Анника вгляделась в усталые глаза Нины.
– Зачем же ты мне все это рассказала, если не хочешь, чтобы эти сведения стали достоянием гласности?
Нина снова отвернулась.
– Насколько я понимаю, все это может попасть на первую полосу, но решать должна Юлия. Не знаю, захотела бы она предать все это гласности…
Нина встала и принялась надевать темно-зеленый дождевик.
– Ты можешь использовать информацию, если ее подтвердит какой-нибудь другой источник. Но я бы хотела, чтобы ты сначала показала статью мне.
– Конечно, – пообещала Анника.
Нина Хофман вышла из кафе, не попрощавшись и не оглянувшись.
Анника осталась сидеть за столом с чашкой остывшего кофе.
Нина не любила Давида Линдхольма – это совершенно ясно. И в этом нет ничего странного, если то, что она говорит, – правда.
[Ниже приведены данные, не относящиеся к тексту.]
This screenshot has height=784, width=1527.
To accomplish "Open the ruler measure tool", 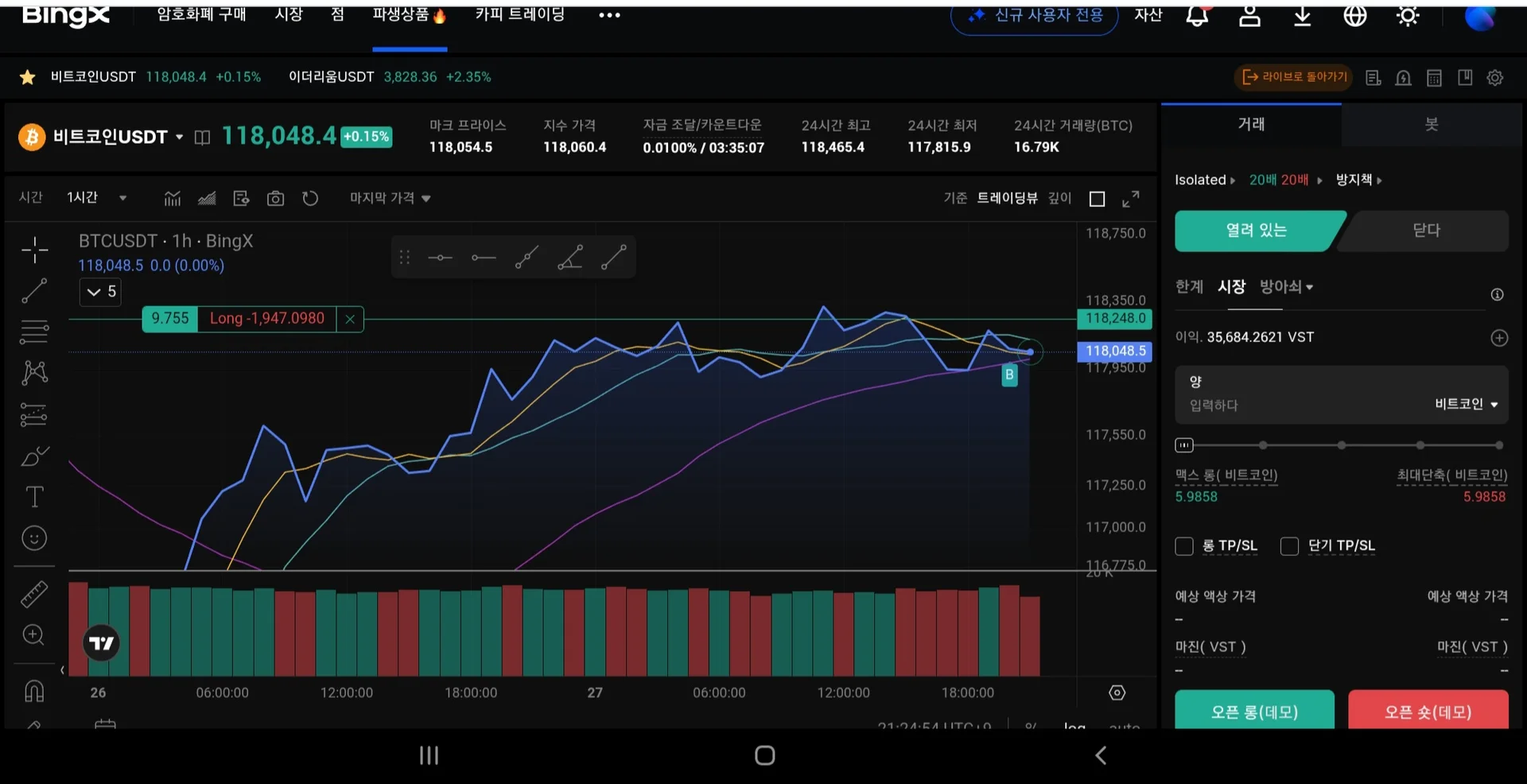I will coord(34,594).
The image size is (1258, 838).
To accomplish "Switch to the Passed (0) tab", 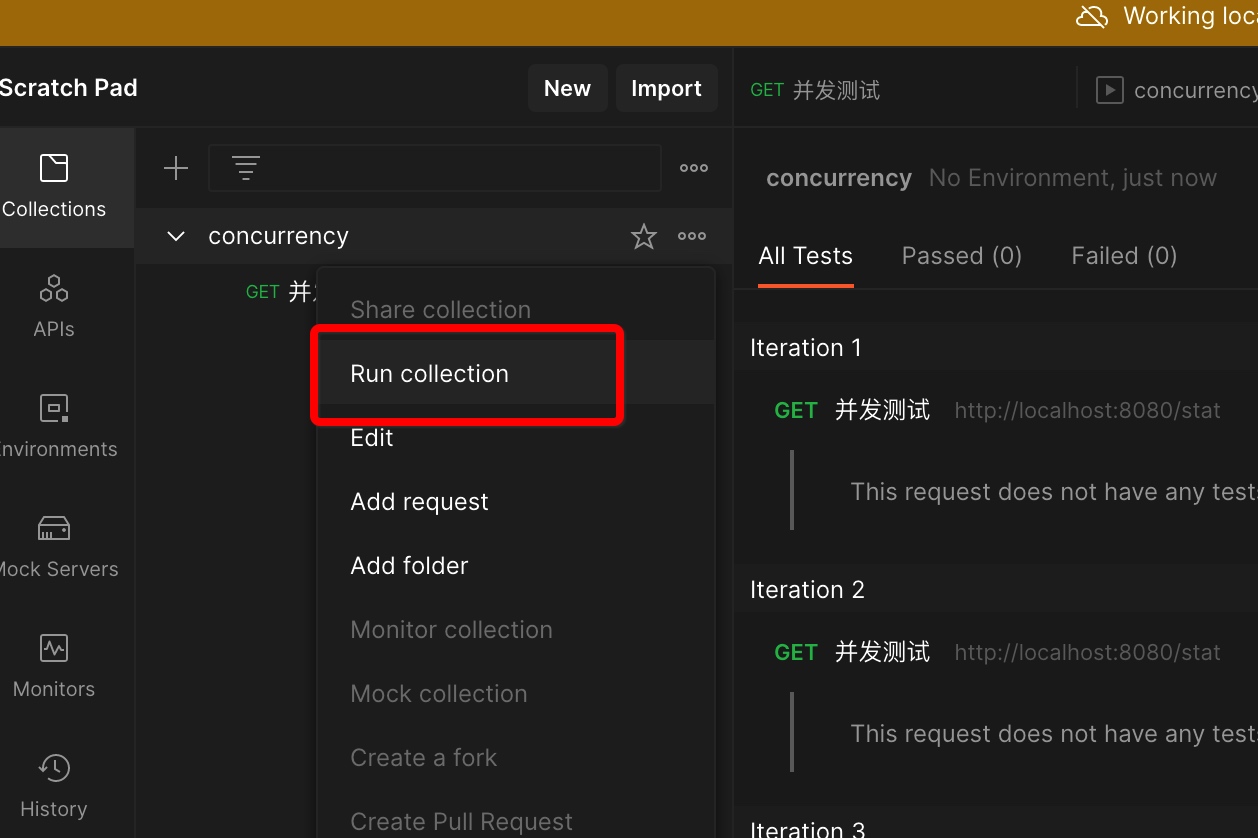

Это же ужасно – видеть, как твоя лучшая подруга увязает в разрушительных отношениях и ничего не может с этим сделать.
«Это ужасно – все знать, но читать на первых полосах газет, каким героем был Давид Линдхольм».
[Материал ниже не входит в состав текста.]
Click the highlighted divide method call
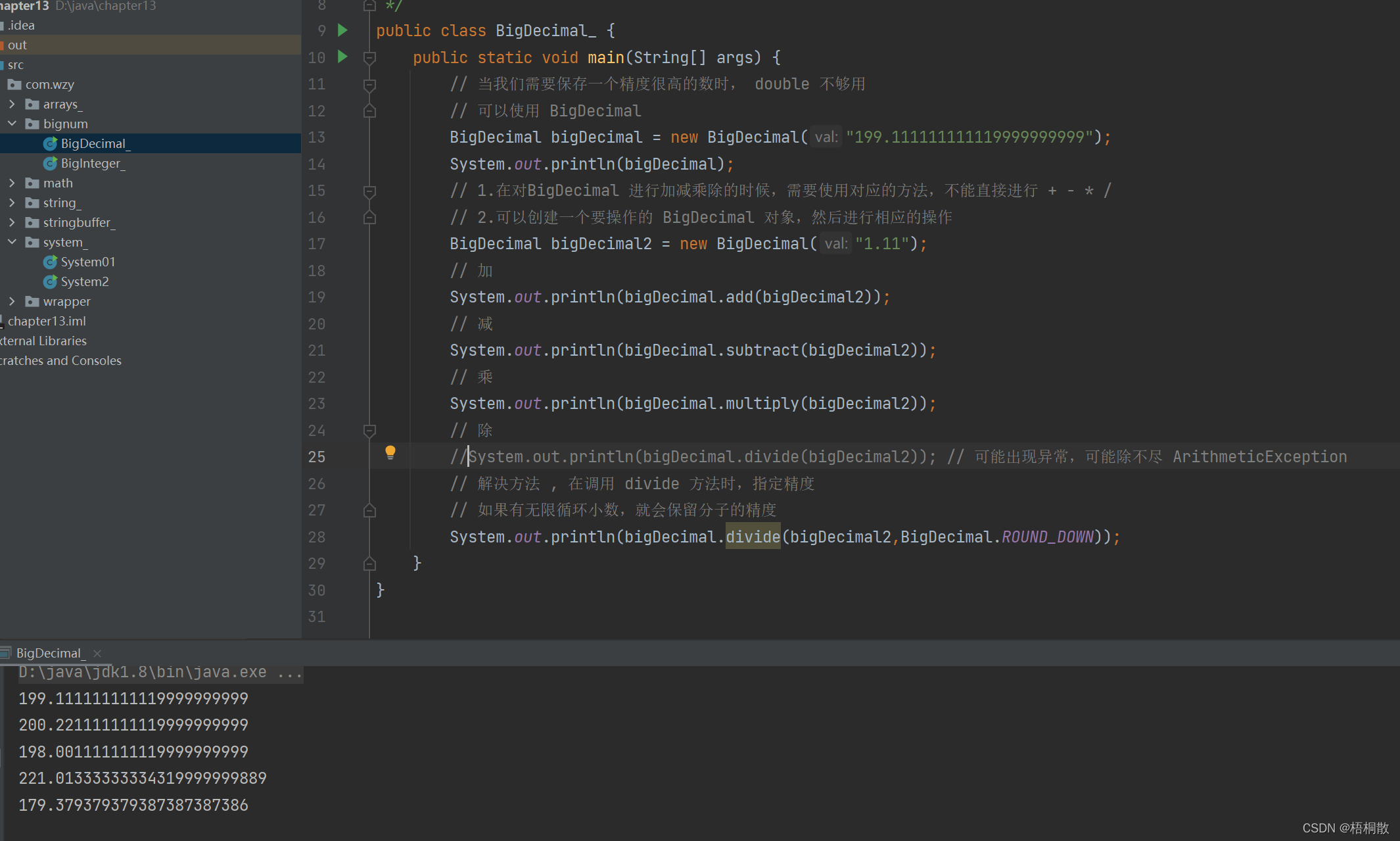 tap(753, 537)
Анника взяла сумку и вышла из кафе к машине, незаконно припаркованной на Бондегатан. Штрафной квитанции не было, и это хороший знак.
Она вставила ключ в гнездо зажигания, когда зазвонил сотовый телефон. Анника достала его из сумки и посмотрела на дисплей. Номер был ей незнаком, но она решила ответить.
– Анника Бенгтзон? Это Тиммо. Ты пыталась до меня дозвониться.
«Тиммо? Тот самый, которого избил Линдхольм!»
– Привет, – сказала она, переводя передачу в нейтральное положение. – Спасибо, что перезвонил. Ты не против, если мы встретимся и поговорим?
– О Давиде Линдхольме? Охотно. Этому человеку я обязан всем в моей жизни.